--- START Text to read ---

Magnum

Bug #1763405
Comment #0

Comment 0 for bug 1763405

Revision history for this message

Bharat Kunwar (brtknr) wrote on 2018-04-12: FailedNodeAllocatableEnforcement warning under `kubectl describe nodes`

FailedNodeAllocatableEnforcement warning under `kubectl describe nodes` events

Steps to reproduce:

- Deploy kubernetes with the latest branch of queens/stable with following kubernetes config:

Client Version: version.Info{Major:"1", Minor:"9", GitVersion:"v1.9.3", GitCommit:"d2835416544f298c919e2ead3be3d0864b52323b", GitTreeState:"archive", BuildDate:"2018-02-13T11:42:06Z", GoVersion:"go1.10rc2", Compiler:"gc", Platform:"linux/amd64"}
Server Version: version.Info{Major:"1", Minor:"9", GitVersion:"v1.9.3", GitCommit:"d2835416544f298c919e2ead3be3d0864b52323b", GitTreeState:"archive", BuildDate:"2018-02-13T11:42:06Z", GoVersion:"go1.10rc2", Compiler:"gc", Platform:"linux/amd64"}

- Run `kubectl describe nodes` on the master node.

--- END Text to read ---

[Brief 1]
Report how many lines in the rows contain the string "what", giving only the number.
The Kubernetes bug report above has no connection to the rows that come next.

--- START Dataset records ---

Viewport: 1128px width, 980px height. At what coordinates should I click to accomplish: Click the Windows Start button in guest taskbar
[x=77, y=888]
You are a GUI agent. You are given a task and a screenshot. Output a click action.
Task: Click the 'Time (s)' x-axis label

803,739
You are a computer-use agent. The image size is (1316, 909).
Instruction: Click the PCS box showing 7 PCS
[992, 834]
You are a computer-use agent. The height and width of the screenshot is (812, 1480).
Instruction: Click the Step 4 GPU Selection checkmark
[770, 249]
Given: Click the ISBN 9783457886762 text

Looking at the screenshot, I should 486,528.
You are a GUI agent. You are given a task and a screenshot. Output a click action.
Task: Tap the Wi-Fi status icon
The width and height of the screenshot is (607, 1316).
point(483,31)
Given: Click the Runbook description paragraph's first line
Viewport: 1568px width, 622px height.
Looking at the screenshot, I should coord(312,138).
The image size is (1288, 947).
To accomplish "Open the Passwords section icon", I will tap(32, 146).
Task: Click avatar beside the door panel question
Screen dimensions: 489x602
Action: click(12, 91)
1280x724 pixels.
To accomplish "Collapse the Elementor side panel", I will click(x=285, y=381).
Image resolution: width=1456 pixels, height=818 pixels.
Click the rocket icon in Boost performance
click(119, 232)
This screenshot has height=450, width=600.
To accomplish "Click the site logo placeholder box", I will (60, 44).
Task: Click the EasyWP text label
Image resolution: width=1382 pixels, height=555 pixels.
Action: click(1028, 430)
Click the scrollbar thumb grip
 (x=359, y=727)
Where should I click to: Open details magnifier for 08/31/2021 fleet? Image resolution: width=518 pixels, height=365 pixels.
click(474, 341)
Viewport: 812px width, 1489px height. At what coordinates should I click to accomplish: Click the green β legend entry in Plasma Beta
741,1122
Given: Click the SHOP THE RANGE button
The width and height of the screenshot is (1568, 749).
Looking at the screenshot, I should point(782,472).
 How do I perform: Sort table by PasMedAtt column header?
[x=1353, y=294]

--- END Dataset records ---

[Brief 2]
Resume the Kubernetes bug report from the point where it stops.

[Task output 1]
2

[Task output 2]
Expected result:

No warning

Actual result:

Warning FailedNodeAllocatableEnforcement 25m (x876 over 15h) kubelet, k8s-fa27-mqf5nkvarpmq-minion-0 Failed to update Node Allocatable Limits "": failed to set supported cgroup subsystems for cgroup : Failed to set config for supported subsystems : failed to write 135089913856 to memory.limit_in_bytes: write /rootfs/var/lib/containers/atomic/kubelet.0/rootfs/sys/fs/cgroup/memory/memory.limit_in_bytes: invalid argument

Discussion:

This is essentially a [kubernetes bug](https://github.com/kubernetes/kubernetes/issues/55867). The presence of the warning doesn't necessarily appear to change the overall behaviour of the cluster. According to the [docs](https://kubernetes.io/docs/tasks/administer-cluster/reserve-compute-resources/#enabling-qos-and-pod-level-cgroups), `cgroups-per-qos` is supposed to be enabled by default. However, this change is not propagated through in the latest version of kubernetes.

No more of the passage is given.